19−5

(セルイに会える…)
うきうきとした足取りを抑えながら、イウギは回廊を走らない程度に歩いていた。
 広い間取りの、城の廊下は右側が中庭になっていて片側だけ明るい。半分シルエットになりながら進む、子供の姿の後ろには案内役の侍女が一人と。
「ねえ、こっちでいいの?まだその場所には着かない?」
「ええ、そうです。その…もう、ちょっと待ってください!」
子供の軽い足取りに、重いブーツを履いた彼女の脚は遅れ気味だ。その合間を、白い生き物がちょろちょろと走っている。
「おまえ、いつまで着いてくるつもりだ?もう、俺の所には食べ物はないぞ?」
 歩みを弛めることなく、イウギは首だけ後ろに振り向いた。猫は、不細工な顔立ちのまま、走っていってイウギの脚にまとわりつこうとする。
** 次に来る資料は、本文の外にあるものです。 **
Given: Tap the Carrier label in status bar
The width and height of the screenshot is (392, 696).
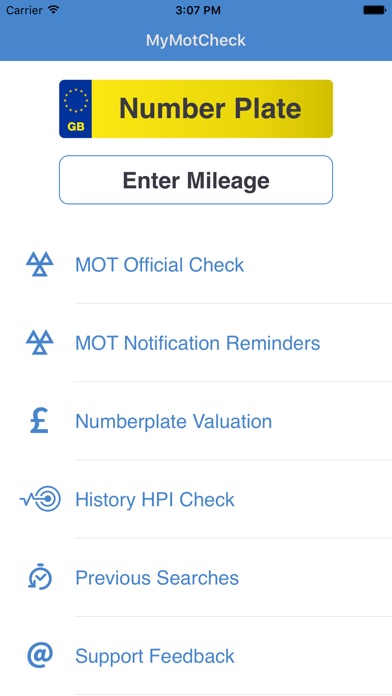Looking at the screenshot, I should tap(24, 10).
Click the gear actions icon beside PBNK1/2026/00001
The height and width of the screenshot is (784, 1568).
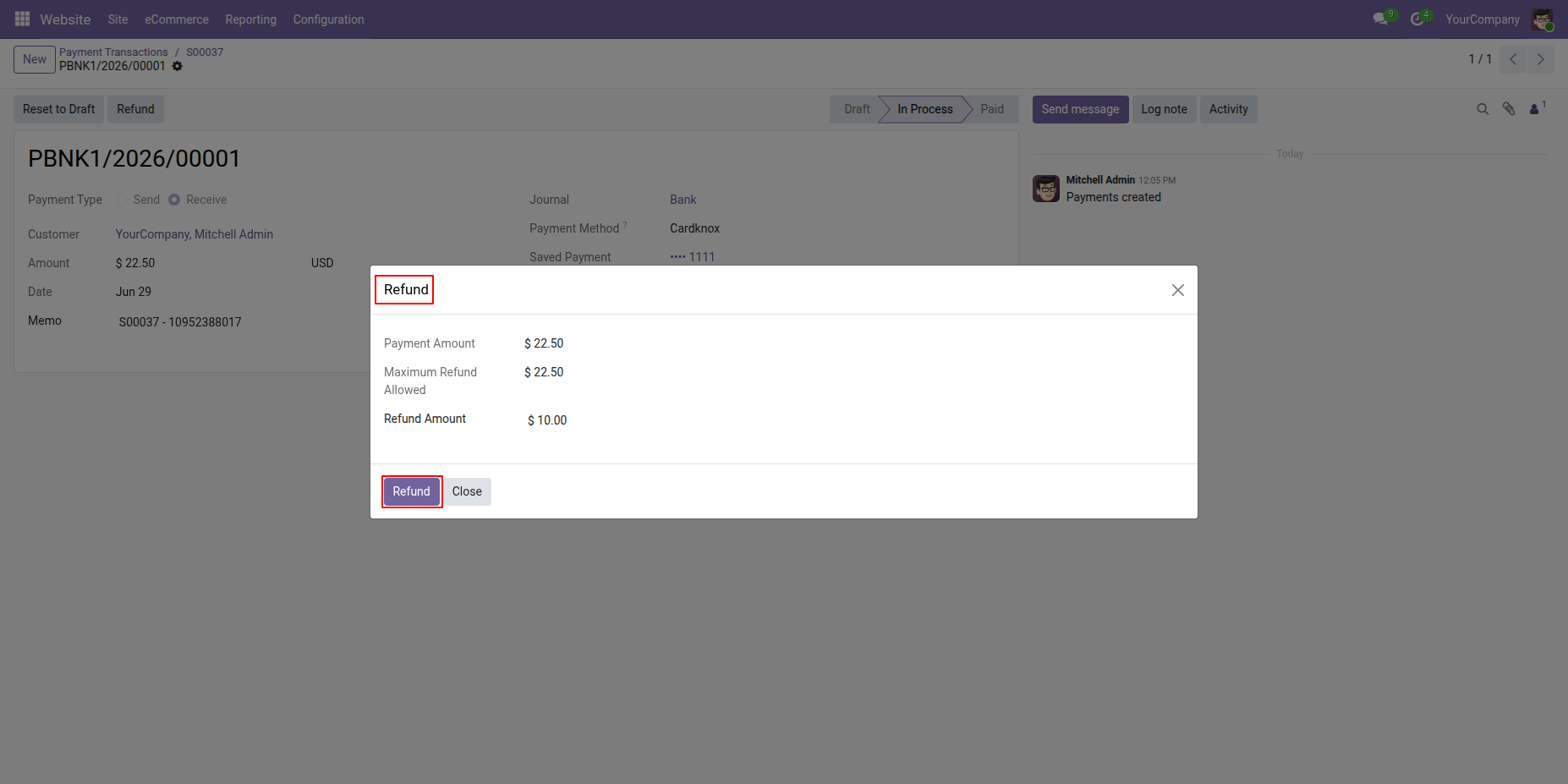pyautogui.click(x=178, y=66)
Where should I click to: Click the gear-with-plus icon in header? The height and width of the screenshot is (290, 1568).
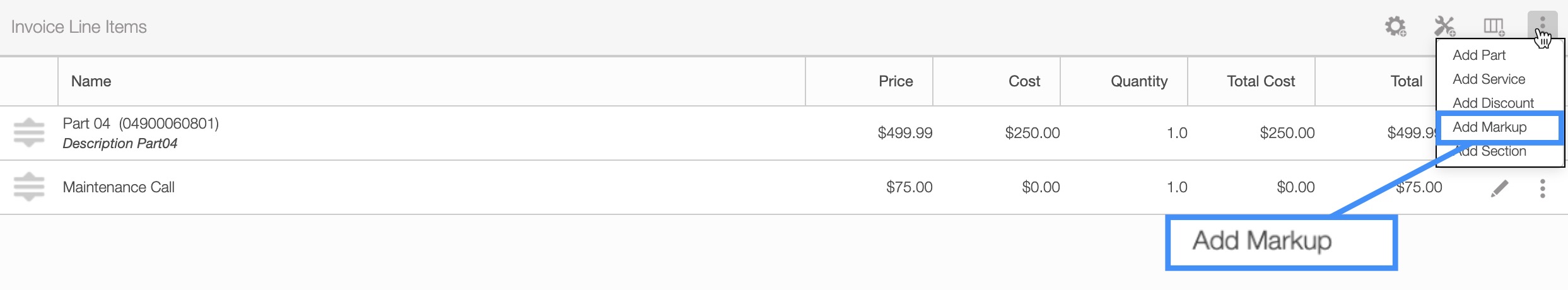coord(1395,26)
まだ、餌が足りないと見える。匂いでもするのか、ずっとイウギの後を付けてくる。
 イウギは半ば、諦めたようにいったん歩みを止めて、猫の方にしゃがみ込んだ。
「ほら、何も持ってないだろ?あきらめて、普段の餌場に戻りな、」
その間に、侍女の彼女が追いついて息を整える。白い、オレンジ色の瞳の猫は、じっとイウギの手のひらを見ていたが、やがて別の物に気づき、彼に飛びかかった。
「うわっ!」
驚いた拍子にイウギが後方へ引き倒される。その顔の上を、毛むくじゃらが走り抜けていった。
「なんだよ、もう・・・」
呆れながら、イウギはその白い猫の姿を見送った。その時、その猫が自分の大事な物をくわえていったことに気づいた。あの・・・紫地にカタクリの刺繍のついた、守り袋・・・。
「あ。あああー!」
(なんてヤツ!)
イウギは慌てて起きあがって、そのあとを追う。
 猫は進路を変えて、中庭の茂みに飛び込んだ。イウギも続く。後方で、イウギに止まるよう叫ぶ、侍女の声が響く。
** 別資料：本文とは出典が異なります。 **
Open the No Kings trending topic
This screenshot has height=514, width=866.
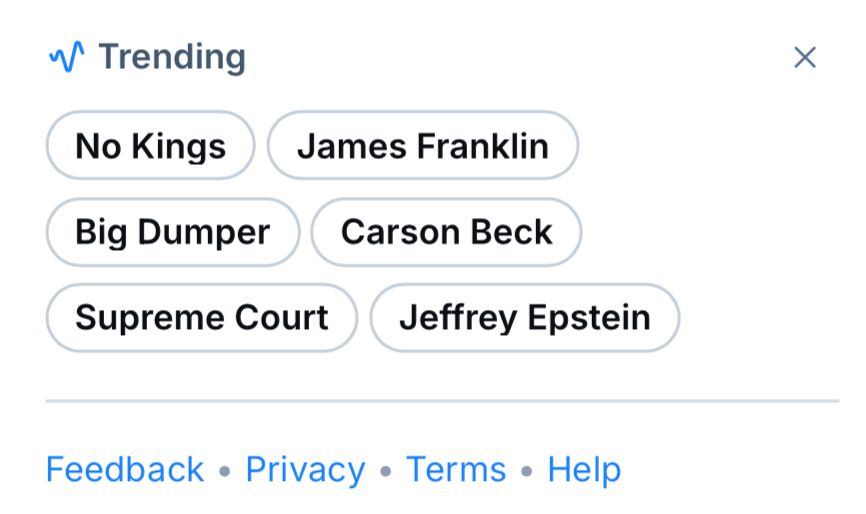[x=151, y=146]
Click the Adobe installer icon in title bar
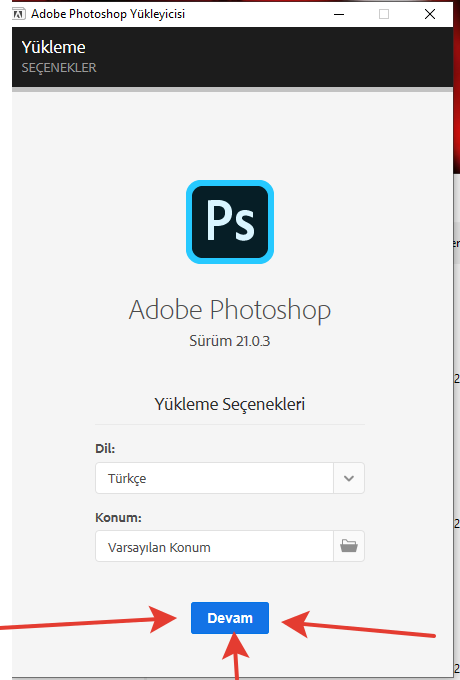 pyautogui.click(x=18, y=14)
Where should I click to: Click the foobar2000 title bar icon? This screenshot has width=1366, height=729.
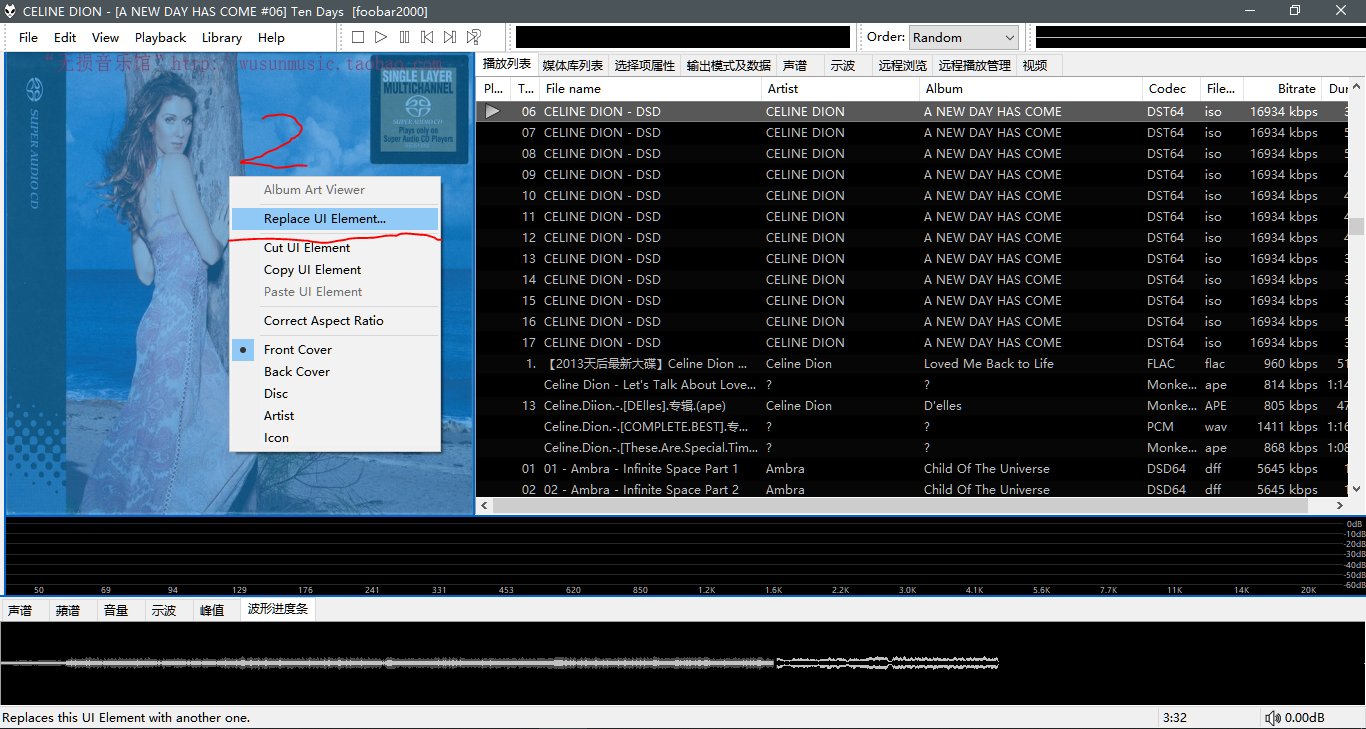[x=11, y=11]
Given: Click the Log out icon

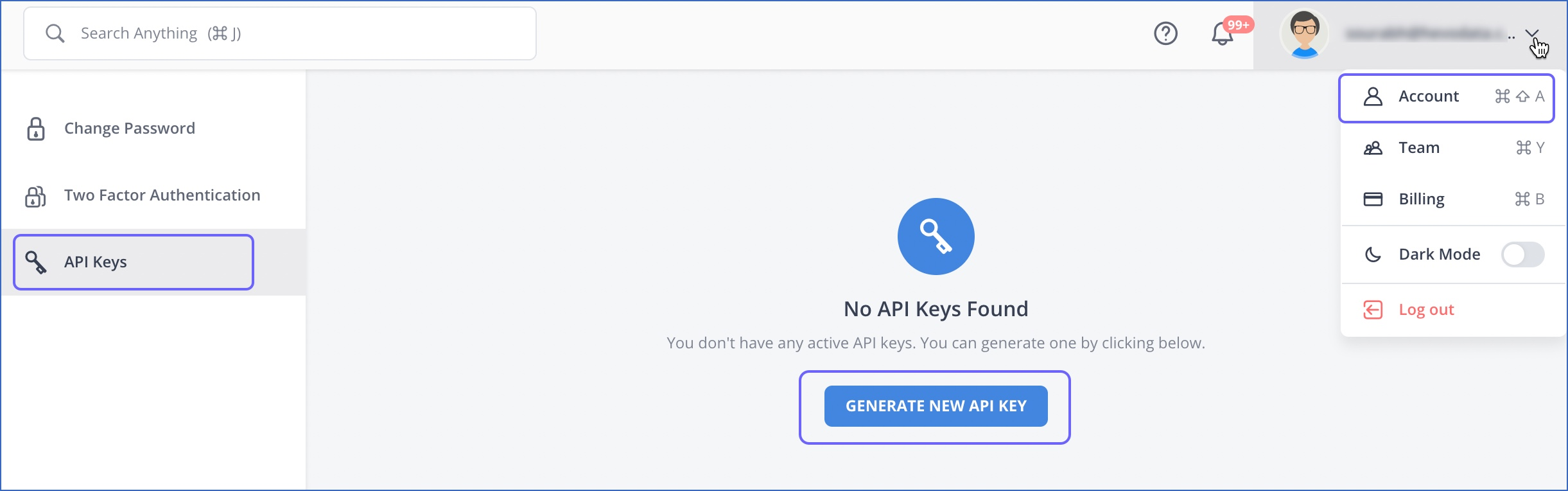Looking at the screenshot, I should 1373,310.
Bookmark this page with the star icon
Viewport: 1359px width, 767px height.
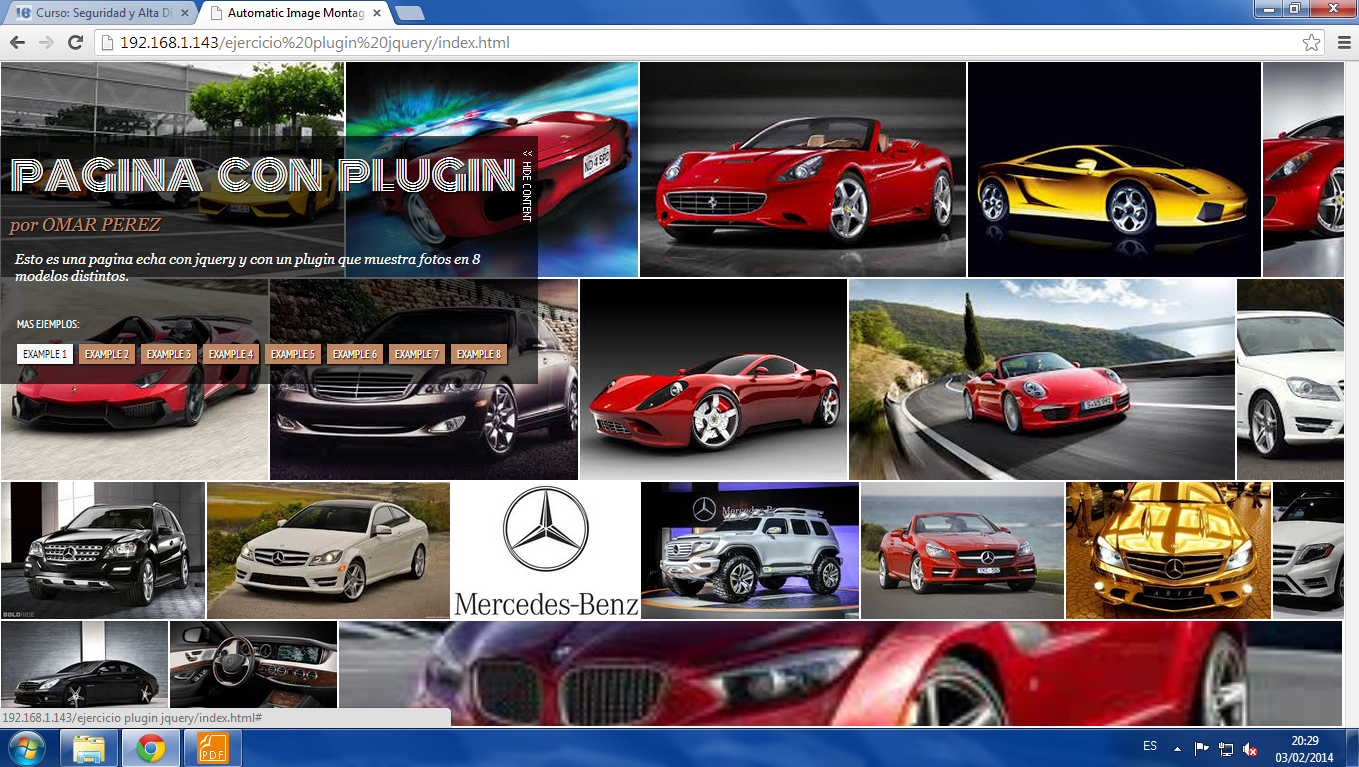pyautogui.click(x=1311, y=43)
 茂みの中で、視界は一切遮られるが、猫が走り込んだ方向を頼りに自分も真っ直ぐ突き進む。だが、茂みを抜けたところで、その白い姿を見失ってしまった。
 息を切らせながら、イウギは愕然とする。
「うそだろ・・・?どうしよう」
姉さんの残してくれた唯一の形見がこんな形で奪われるなんて・・・。泣きそうだ。

 …エレナに説明しよう。説明して、猫が宝物を隠しそうなところを教えてもらおう。大きさからして、まさか食べられてしまうこともないだろう。万が一そうなってたら・・・考えたくはないが。

 とぼとぼと、肩を落としてイウギは回廊の方へ戻ってきた。侍女がホッとしたように、その側による。
「大丈夫ですか、急に走り出すから心配しましたよ」
「猫に・・・大事な物をとられちゃった。あとで返してくれるかな…?エレナに訊かなくちゃ」
「そうですね。さあ、行きましょう。約束の時間が過ぎてしまいますよ?」
「うん…」
先ほどとはうってかわって、うなだれる子供を励ましながら、侍女は約束の場所へと歩みを進めるのだった。